List every line in the entries below that contains the word "folder", matching case exactly.

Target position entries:
====

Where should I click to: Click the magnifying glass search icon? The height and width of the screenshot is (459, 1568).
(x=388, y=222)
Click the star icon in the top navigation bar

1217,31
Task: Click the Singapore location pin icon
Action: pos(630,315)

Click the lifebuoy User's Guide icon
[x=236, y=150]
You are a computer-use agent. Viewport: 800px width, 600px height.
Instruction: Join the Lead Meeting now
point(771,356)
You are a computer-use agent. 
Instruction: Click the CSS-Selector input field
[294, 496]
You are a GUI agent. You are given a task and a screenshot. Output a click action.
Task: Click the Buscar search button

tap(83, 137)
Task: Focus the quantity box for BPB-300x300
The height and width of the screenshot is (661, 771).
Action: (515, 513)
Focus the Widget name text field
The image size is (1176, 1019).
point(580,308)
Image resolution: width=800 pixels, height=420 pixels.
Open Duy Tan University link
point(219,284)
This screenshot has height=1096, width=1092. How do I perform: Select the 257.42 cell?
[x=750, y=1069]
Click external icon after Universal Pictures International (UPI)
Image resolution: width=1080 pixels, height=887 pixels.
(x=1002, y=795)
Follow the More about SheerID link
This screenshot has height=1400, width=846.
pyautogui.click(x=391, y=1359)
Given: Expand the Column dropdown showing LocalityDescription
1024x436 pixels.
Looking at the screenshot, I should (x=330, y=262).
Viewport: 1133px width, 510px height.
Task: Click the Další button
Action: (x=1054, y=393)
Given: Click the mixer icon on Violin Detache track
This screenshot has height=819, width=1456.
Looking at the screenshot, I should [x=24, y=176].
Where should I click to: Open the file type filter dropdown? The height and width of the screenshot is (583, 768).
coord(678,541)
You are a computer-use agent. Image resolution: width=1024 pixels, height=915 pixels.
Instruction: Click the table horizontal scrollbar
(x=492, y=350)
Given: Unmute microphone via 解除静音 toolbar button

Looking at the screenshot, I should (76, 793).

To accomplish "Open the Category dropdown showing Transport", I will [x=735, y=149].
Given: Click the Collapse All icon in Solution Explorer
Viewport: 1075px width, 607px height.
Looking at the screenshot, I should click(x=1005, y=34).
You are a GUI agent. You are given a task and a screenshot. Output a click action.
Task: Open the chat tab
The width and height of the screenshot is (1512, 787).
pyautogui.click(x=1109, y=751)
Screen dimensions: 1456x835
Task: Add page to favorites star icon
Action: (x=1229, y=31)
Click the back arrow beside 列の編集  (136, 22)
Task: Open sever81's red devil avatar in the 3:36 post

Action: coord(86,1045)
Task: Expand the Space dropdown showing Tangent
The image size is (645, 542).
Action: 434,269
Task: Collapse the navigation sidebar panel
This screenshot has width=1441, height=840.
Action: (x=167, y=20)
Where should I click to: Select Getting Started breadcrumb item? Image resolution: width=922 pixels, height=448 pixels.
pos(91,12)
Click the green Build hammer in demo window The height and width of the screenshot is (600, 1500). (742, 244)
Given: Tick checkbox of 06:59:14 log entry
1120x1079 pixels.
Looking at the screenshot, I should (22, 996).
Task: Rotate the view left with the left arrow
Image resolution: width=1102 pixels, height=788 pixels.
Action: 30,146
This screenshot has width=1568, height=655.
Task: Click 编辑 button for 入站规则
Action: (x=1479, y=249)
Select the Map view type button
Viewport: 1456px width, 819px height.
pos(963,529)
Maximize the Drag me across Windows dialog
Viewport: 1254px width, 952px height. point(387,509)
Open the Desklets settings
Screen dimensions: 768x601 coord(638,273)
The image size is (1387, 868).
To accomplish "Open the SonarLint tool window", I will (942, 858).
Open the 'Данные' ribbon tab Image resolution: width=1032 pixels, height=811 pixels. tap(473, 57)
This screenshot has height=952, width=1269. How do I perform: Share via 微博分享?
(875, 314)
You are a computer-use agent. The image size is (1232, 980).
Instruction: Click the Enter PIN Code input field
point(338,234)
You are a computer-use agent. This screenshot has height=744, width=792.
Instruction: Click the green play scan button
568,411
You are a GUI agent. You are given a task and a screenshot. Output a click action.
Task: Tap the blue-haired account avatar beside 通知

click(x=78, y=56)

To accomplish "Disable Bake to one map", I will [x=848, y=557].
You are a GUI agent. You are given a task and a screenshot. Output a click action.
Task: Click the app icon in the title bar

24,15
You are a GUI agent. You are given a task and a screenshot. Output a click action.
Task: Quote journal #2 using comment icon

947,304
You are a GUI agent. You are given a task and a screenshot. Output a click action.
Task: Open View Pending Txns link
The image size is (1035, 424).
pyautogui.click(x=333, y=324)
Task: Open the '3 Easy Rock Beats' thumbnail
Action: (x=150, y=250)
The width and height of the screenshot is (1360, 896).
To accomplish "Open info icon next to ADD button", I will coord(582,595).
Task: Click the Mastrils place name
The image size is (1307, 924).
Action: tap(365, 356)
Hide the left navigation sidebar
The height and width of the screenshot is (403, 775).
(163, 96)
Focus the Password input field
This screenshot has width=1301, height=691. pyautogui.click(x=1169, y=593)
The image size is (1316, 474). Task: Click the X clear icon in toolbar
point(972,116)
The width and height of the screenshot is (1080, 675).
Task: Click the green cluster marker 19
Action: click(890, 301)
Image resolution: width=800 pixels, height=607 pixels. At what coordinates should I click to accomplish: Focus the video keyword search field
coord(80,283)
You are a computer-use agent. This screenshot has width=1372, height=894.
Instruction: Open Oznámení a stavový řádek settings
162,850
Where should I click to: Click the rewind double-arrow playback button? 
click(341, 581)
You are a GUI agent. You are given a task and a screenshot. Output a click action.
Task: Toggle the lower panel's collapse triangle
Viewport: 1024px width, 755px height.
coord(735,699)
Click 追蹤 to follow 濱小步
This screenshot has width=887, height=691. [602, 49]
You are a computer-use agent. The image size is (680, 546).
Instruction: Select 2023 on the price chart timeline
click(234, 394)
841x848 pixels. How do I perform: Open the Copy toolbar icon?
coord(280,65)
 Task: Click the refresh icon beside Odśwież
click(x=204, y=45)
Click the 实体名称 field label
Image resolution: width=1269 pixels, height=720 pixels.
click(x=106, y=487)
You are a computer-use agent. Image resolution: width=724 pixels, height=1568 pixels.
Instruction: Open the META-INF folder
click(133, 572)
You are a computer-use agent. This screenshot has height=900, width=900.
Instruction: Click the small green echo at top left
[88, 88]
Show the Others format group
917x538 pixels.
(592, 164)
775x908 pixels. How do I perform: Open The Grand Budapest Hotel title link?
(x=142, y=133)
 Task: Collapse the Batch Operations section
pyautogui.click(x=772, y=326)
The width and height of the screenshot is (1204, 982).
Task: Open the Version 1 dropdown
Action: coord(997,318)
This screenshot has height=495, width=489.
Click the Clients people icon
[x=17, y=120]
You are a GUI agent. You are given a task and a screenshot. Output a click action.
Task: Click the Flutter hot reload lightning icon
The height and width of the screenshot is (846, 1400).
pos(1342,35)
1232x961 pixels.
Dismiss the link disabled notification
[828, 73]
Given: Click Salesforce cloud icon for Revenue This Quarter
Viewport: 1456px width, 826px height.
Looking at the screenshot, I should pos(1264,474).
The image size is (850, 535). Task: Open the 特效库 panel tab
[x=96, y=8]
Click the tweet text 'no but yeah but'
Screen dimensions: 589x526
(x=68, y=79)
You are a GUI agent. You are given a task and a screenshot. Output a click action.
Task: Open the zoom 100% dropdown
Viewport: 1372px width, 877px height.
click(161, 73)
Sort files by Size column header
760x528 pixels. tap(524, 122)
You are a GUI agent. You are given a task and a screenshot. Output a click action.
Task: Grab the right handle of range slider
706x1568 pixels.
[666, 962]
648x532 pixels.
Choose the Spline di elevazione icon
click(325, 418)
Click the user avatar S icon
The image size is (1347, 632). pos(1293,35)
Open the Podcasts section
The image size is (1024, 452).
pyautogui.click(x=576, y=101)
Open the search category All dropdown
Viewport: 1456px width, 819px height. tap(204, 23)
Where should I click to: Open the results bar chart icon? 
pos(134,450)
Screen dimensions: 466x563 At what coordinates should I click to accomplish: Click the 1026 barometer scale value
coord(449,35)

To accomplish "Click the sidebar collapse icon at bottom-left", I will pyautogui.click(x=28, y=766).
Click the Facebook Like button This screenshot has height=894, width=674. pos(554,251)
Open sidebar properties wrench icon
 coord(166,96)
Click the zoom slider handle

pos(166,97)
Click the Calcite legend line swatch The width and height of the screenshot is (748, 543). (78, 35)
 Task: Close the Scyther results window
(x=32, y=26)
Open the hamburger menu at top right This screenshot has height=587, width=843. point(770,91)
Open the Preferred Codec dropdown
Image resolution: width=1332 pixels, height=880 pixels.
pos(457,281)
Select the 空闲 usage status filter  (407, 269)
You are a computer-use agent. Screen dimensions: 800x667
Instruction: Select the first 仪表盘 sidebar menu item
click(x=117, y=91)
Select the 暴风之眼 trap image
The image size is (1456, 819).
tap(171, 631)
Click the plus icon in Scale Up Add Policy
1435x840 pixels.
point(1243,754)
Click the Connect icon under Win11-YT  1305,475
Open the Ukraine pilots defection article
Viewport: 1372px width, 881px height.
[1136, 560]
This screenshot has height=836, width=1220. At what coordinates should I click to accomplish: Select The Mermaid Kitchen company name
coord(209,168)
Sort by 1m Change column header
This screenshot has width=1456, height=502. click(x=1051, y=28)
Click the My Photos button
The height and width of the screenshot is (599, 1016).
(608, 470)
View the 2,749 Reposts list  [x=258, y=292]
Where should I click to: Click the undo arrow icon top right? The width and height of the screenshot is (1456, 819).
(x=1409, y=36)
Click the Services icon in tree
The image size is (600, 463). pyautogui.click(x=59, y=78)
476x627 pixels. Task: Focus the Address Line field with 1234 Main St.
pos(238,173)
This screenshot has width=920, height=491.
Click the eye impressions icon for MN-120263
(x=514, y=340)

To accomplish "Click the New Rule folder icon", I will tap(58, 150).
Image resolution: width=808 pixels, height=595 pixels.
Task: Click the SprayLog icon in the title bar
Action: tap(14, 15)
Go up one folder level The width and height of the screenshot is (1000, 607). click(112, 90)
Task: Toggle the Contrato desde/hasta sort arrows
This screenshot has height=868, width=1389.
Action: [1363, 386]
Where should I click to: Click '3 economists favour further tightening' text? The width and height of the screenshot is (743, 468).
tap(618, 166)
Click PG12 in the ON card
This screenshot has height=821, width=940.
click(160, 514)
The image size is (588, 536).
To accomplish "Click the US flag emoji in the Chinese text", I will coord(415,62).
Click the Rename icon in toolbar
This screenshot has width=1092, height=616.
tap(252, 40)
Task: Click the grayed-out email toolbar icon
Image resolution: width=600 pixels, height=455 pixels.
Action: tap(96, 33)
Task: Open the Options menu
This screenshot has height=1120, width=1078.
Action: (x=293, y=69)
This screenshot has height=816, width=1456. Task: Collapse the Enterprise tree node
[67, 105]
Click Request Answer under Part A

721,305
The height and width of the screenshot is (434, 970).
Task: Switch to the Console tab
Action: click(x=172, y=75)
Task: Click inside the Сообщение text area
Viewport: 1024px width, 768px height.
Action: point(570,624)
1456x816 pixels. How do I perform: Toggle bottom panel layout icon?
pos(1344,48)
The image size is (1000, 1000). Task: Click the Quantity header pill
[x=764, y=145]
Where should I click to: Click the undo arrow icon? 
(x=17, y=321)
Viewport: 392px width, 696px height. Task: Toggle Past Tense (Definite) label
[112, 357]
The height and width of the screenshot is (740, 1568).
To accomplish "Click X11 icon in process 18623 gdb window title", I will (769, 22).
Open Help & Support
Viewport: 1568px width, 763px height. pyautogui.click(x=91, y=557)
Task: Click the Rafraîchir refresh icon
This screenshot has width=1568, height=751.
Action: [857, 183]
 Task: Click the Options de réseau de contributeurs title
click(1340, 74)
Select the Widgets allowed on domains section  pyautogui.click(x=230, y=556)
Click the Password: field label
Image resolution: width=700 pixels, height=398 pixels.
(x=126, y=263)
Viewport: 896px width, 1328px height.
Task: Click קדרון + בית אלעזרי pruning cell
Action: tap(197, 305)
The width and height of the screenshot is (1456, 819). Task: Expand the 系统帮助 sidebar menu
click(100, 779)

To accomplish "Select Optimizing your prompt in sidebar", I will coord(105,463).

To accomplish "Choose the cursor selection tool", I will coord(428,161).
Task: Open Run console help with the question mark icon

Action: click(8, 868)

====

Result:
Instruction: Open the META-INF folder
To accomplish "Click the New Rule folder icon", I will tap(58, 150).
Go up one folder level The width and height of the screenshot is (1000, 607). click(112, 90)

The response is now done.